Determining the amount of taxable ECI gain or loss will present interesting issues under these new rules and likely will give rise to some surprises. The statute says the amount of gain or loss that is ECI is: (i) The portion of the partner's distributive share of the amount of gain or loss that would have been ECI, if the partnership had sold all of its assets at their fair market value as of the date of the sale or exchange of such interest; or (ii) Zero, if no gain or loss on such deemed sale would have been ECI.
First, the source of the hypothetical gain must be determined. Under section 865(i)(5), the section 865 source rules are applied at the partner level. In this case the partner will be a foreign person.
Under section 865(d), the gain on the deemed sale of intangibles likely initially will be foreign source income (although there is a special rule for goodwill that looks to where the goodwill was 'generated').
Section 865(e)(2) can cause the gain, initially treated as foreign source in the case of non-goodwill intangibles, to be characterised as US source income if it is 'attributable' to a US office of the foreign person under the principles of section 864(c)(5). See section 865(e)(3).
This was an issue addressed in Grecian Magnesite Mining, although in the context of the sale of a partnership interest, whereas under section 864(c)(8) it would need to be addressed in the context of the hypothetical sale by the partnership of all of its assets. In Grecian, the Tax Court expressed skepticism over attributing the partner's gain to a US office, although Grecian is on appeal.

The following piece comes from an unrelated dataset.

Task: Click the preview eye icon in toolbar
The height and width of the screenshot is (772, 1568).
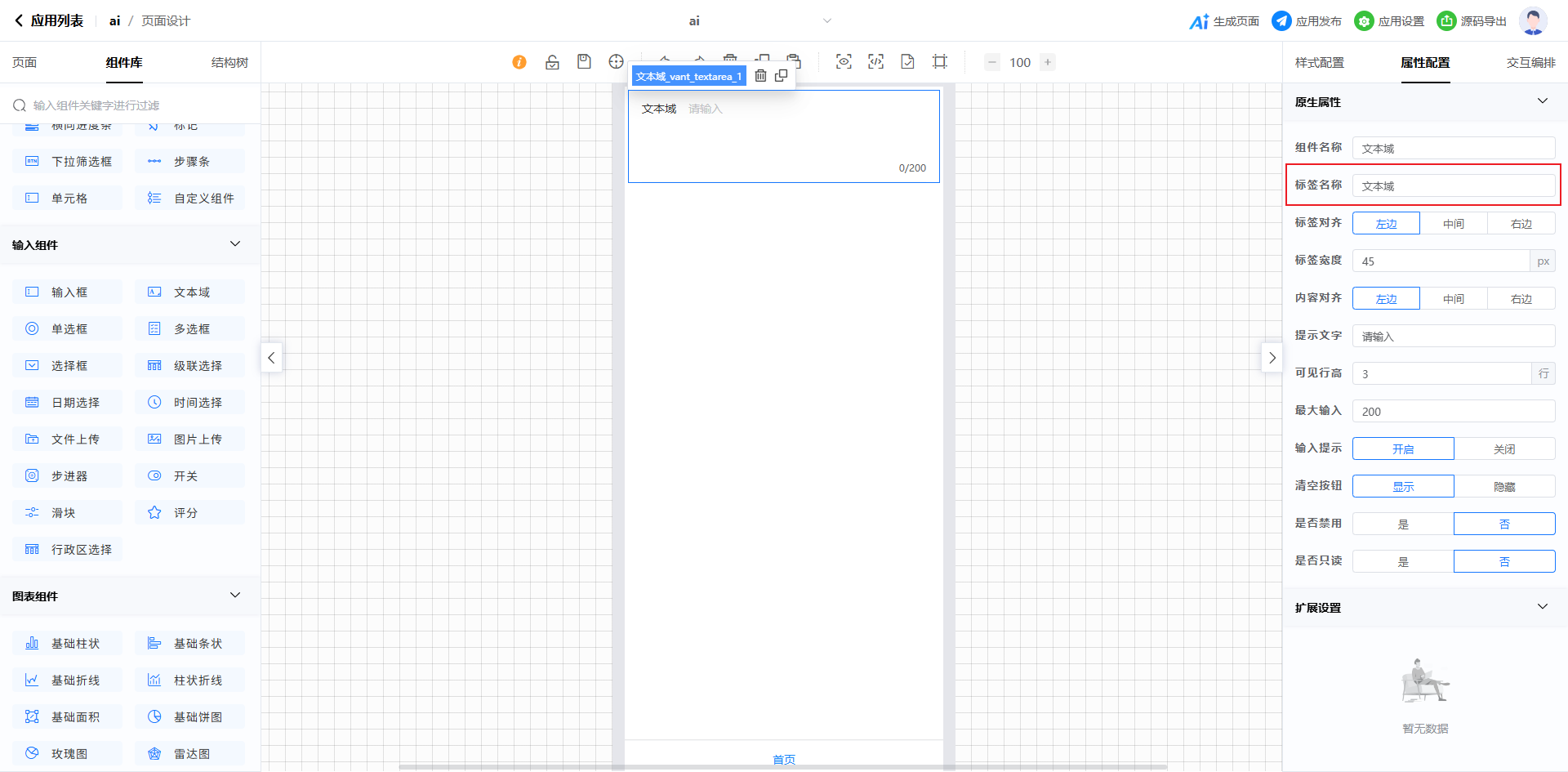Action: (x=844, y=62)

Section 865(h) also provides a treaty election to characterise the gain on the sale of an intangible (including goodwill) that otherwise would be US source income as foreign source income if a treaty would apply to treat it as foreign source income. Perhaps any such treaty should override the Code without the need for the election if the treaty post-dates the enactment of section 865 (1986).
To the extent the gain on the hypothetical sale of the partnership's assets constitutes foreign source income, it would generally not constitute ECI. See section 864(c)(4). The flush language in section 864(c)(4)(B) (regarding gain equivalent to a royalty), however, should be considered, although if applicable, section 865(e)(2) would also need to be considered.
If the hypothetical gain is US source income from the sale of a capital asset, section 864(c)(2) provides rules to determine whether the gain is ECI. Other US source gain likely is ECI under section 864(c)(3).
Real property is subject to the Real Property Tax Act (FIRPTA), section 864(c)(8)(C).
As noted above, the gain on the sale of the partner's partnership interest is ECI to the extent it does not exceed the partner's distributive share of the deemed-sale ECI amount. Applying the rules discussed above, the hypothetical deemed-sale gain might be much smaller than initially expected.
Under recent IRS Notice 2108-29, If the partnership's calculations applying these rules showed that the partnership's effectively connected gain under section 864(c)(8) would be less than 25% of the total gain from the deemed sale of all of its assets, then the transferee is relieved of its withholding obligation under section 1446(f).